Publié le 2025-11-03 18:51:00. Le Soudan est plongé dans une guerre dévastatrice depuis plus de deux ans, opposant l’armée régulière aux Forces de soutien rapide (FSR). Ce conflit, attisé par des rivalités internes et des ingérences étrangères, déchire le pays et provoque une crise humanitaire majeure.
- Le conflit, qui a éclaté en 2023, a déjà causé au moins 150 000 morts et contraint plus de 12 millions de personnes à fuir leurs foyers.
- Des divisions ethniques et politiques profondes, couplées à des intérêts économiques et des soutiens extérieurs variés, alimentent la violence.
- La guerre aboutit à une division territoriale du pays, avec les FSR contrôlant l’ouest et les régions du Darfour, tandis que l’armée régulière domine le centre-ouest et a repris la capitale Khartoum.
Depuis plus de deux ans, le Soudan est le théâtre d’affrontements violents entre l’armée régulière, dirigée par le général Abdel Fattah al-Burhan, et les Forces de soutien rapide (FSR), un groupe paramilitaire sous la houlette de Mohamed Hamdan Dagalo, dit « Hemedti ». Initialement, le prétexte à la guerre fut la tentative d’intégrer les FSR au sein de l’armée nationale, une décision qui a rapidement dégénéré en conflit ouvert. Ce pays, marqué par une longue histoire de régimes militaires et de conflits internes, semble ainsi prisonnier d’un cycle de violence dont la fin est encore incertaine.

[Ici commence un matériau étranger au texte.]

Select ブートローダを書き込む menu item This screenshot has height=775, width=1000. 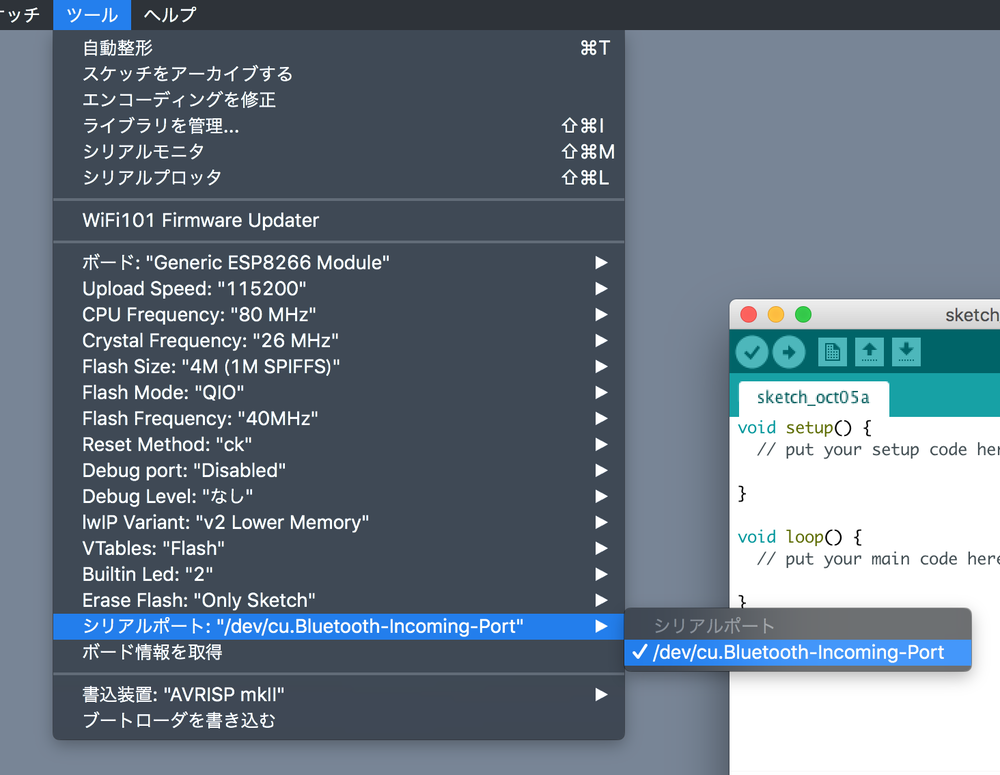(178, 720)
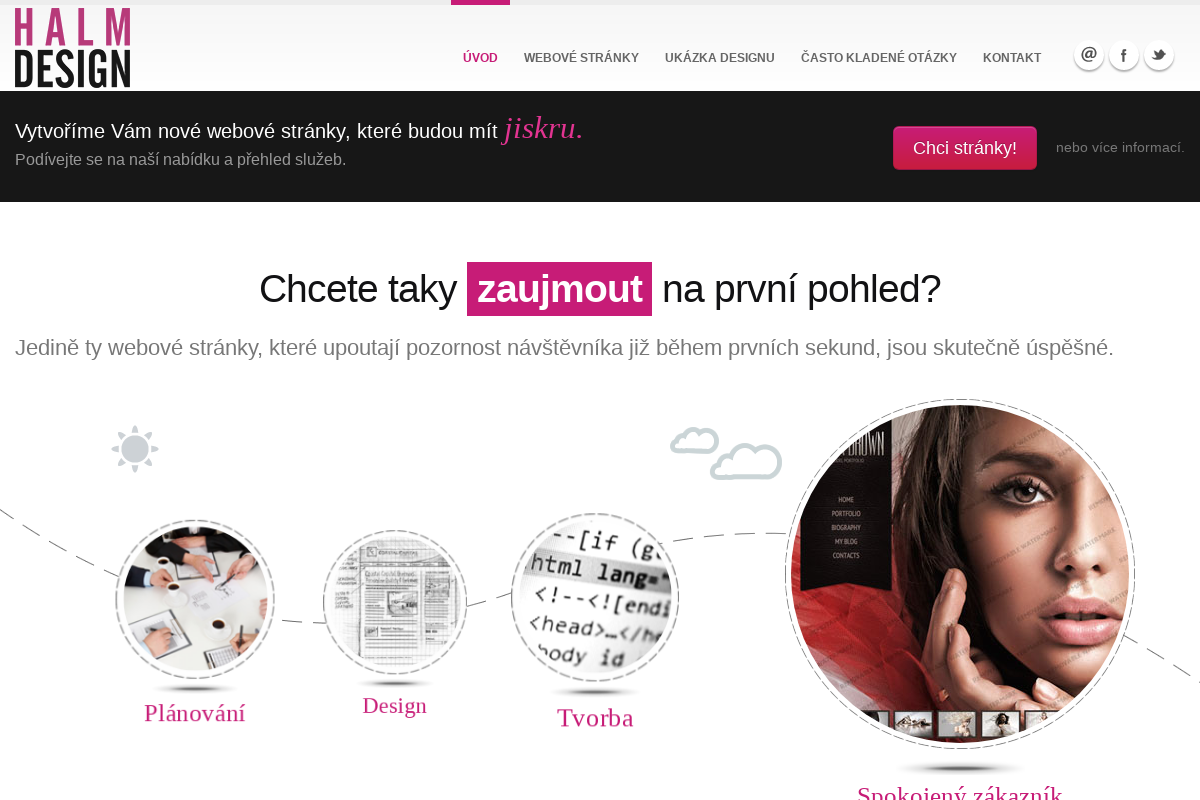Select the Plánování circle image
Viewport: 1200px width, 800px height.
coord(195,599)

La guerre actuelle a entraîné une partition de facto du territoire soudanais. Les FSR exercent un contrôle significatif sur les régions occidentales, notamment le Darfour, et la ville d’El-Fasher, actuellement au cœur des combats. De leur côté, les forces gouvernementales maintiennent leur emprise sur les zones centre-occidentales, ayant réussi ces derniers mois à reconquérir la capitale Khartoum, un succès stratégique majeur. Cependant, la résolution du conflit reste lointaine, notamment en raison du soutien continu apporté aux deux camps par des puissances étrangères aux agendas divergents.
Les soutiens extérieurs jouent un rôle prépondérant dans la pérennisation du conflit. L’armée régulière bénéficie de l’appui de l’Égypte, un allié historique partageant une frontière commune, ainsi que de l’Arabie Saoudite et de la Turquie, cette dernière cherchant à renforcer sa présence sur la côte de la mer Rouge via le gouvernement soudanais. Certains analystes évoquent également un soutien de l’Iran à l’armée régulière, potentiellement utilisé comme corridor pour acheminer des approvisionnements aux Houthis au Yémen. Les FSR, quant à elles, recevraient un financement et un armement substantiels des Émirats arabes unis, intéressés par les vastes ressources minérales de l’ouest du Soudan. Pour acheminer ces ressources, les Émirats utiliseraient le Tchad, pays voisin, et des factions libyennes liées au maréchal Khalifa Haftar, malgré les dénégations officielles et les rapports des Nations Unies. Les paramilitaires russes, successeurs du groupe Wagner, et l’Éthiopie figurent également parmi les acteurs soutenant les FSR. Ces multiples interventions étrangères ne font qu’exacerber les divisions internes et hypothéquer les perspectives de paix.